The self-guided professional development by the science faculty at Concord High School in New Hampshire has never been formally evaluated. But Thomas Crumrine’s students have benefited from techniques he’s learned during his 7 a.m. meeting with colleagues every other Friday for the past five years. While using interactive clickers during a unit on the conservation of matter, Crumrine found that 86 percent of his students incorrectly thought that the mass of a pile of iron nails in an open container would remain the same as the nails rusted, failing to take into account the additional oxygen. “In the past, if that question had been asked on a test, I would have been saddened but probably would have moved on to the next unit,” he says. Instead, he stopped the lesson, inserted a discussion about rusting and oxidation, and then continued.
School officials in Richardson, Texas, wanted a math program that could lift up low-performing middle schools and close a yawning achievement gap across racial and socioeconomic lines when they asked for help from the city’s largest employer, Texas Instruments (TI), in 2004. After considering several models, TI developed its own program. Tapping national experts in math education, the company provided professional development for teachers. They also supplemented the existing curriculum with lessons that incorporated technology—much like the interactive clicker system that Wieman and others use with undergraduates—and trained teachers to use it. For its part, the district doubled the amount of time spent on math and gave teachers shared planning time to prepare additional lessons.
The new program, called Math Forward, draws upon the work of Deborah Ball, dean of the School of Education at the University of Michigan, who believes that effective math teachers have an understanding of their subject that goes beyond what they have learned in course work and what they are required to teach in the classroom. This mathematical knowledge for teaching, as she calls it, allows them to resolve, for example, student misconceptions that aren’t addressed by the textbook. But training teachers in the concept isn’t enough, says Ball: “Interventions have to affect what happens in the classroom. Otherwise, they don’t do any good.”
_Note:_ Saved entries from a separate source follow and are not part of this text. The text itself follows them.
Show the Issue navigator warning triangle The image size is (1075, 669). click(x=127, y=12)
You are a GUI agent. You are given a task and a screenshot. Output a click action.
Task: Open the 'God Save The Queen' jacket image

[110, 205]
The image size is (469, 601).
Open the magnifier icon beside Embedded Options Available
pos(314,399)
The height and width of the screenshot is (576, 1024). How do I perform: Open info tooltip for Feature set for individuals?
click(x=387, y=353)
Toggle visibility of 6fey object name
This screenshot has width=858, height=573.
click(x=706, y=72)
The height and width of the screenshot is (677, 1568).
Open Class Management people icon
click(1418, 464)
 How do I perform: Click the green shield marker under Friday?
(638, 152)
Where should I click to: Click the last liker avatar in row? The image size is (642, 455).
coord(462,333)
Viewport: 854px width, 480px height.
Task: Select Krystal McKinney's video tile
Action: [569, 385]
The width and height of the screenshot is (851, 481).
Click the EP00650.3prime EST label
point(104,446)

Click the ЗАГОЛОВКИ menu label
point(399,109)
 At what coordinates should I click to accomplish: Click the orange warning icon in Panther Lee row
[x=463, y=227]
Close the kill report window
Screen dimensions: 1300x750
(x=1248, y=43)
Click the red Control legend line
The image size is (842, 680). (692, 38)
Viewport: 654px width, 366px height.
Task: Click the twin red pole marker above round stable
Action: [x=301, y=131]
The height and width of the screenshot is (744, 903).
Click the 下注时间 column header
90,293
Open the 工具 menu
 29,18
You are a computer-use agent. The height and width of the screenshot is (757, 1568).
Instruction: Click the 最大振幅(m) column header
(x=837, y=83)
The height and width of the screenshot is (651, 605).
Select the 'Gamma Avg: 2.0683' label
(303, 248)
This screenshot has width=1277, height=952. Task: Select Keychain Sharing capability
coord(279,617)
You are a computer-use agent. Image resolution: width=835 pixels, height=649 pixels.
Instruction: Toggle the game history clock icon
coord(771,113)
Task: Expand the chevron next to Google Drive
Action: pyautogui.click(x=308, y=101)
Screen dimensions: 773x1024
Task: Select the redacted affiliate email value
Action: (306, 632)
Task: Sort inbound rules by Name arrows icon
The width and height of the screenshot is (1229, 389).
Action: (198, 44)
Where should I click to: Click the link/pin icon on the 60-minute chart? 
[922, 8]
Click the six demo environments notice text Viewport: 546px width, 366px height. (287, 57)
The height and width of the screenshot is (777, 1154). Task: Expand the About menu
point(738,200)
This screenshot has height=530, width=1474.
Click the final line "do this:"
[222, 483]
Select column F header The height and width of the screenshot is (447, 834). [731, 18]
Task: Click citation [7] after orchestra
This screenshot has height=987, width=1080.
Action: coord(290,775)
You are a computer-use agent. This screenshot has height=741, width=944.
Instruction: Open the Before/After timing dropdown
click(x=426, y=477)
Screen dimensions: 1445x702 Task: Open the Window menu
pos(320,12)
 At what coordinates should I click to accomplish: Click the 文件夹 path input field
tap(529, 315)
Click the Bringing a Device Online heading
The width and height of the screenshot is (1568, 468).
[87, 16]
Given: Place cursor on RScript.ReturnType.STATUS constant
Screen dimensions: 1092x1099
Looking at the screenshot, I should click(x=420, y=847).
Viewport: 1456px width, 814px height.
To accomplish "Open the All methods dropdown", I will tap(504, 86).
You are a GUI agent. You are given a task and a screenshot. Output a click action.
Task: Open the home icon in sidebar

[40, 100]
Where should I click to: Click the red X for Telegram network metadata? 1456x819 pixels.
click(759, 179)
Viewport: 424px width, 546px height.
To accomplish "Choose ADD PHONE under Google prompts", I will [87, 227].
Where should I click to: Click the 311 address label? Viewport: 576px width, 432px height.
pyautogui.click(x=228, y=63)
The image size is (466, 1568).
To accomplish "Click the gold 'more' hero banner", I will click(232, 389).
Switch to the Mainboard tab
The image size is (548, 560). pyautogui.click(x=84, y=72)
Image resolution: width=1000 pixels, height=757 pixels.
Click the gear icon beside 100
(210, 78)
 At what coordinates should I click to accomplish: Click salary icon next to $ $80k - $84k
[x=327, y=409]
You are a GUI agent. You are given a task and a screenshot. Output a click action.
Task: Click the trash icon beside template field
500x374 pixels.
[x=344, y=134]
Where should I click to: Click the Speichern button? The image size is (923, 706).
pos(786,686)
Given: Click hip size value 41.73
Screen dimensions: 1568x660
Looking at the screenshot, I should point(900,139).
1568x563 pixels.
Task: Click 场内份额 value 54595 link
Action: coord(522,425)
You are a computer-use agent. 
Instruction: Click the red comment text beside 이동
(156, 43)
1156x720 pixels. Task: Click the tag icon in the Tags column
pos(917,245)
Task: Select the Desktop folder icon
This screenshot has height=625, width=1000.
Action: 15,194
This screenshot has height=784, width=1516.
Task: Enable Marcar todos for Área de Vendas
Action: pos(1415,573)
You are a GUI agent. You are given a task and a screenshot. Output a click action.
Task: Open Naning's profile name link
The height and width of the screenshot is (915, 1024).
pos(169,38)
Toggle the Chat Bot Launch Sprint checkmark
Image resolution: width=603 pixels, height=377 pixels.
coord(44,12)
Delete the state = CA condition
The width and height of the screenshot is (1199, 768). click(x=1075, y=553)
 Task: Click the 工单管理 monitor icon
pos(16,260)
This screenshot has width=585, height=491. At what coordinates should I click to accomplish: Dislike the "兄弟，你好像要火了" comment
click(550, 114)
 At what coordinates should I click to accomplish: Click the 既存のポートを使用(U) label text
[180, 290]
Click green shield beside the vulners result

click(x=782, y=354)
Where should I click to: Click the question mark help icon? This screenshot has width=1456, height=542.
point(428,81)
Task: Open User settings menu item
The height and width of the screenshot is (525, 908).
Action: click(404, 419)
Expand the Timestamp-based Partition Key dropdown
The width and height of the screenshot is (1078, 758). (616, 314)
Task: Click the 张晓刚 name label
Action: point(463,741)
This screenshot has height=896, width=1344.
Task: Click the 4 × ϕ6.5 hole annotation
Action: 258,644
Richardson officials say they have such tangible results. A program at one Richardson middle school in 2005 and 2006 helped one-third of the students who had failed the state math assessment the previous year pass the test the next spring. Last year the program was expanded to five middle schools and an algebra 1 component was added, and this fall its monitors will follow the original cohort into high school. Meanwhile, TI plans to go national. “We’ll offer it to any school district willing to make the necessary commitment to implement it with integrity,” says TI’s Lisa Brady Gill.
Scaling up a successful classroom intervention is tricky. Just ask Sharon Lynch, a professor of education at George Washington University, who’s been studying the use of three middle-school science units by the Montgomery County Public Schools in suburban Maryland. The federally funded project began in 5 schools and hopes to reach 35 of the 38 middle schools in the district.
Lynch found that only two of the three units actually “worked” in the sense of producing modest but statistically significant gains in student understanding. The third unit has since been dropped, and Lynch is unsure whether the remaining two lessons will be implemented consistently and whether the district can support the units properly after the grant ends.
The $5.2 million cost of Lynch’s federally funded project, which included extensive use of classroom observers, may push it beyond the reach of most efforts to monitor school reform. And the decentralized nature of U.S. education pretty much ensures that interventions will remain local, not national. “Frankly,” she says, “I think the idea of scaling up anything in the United States is a ludicrous notion.”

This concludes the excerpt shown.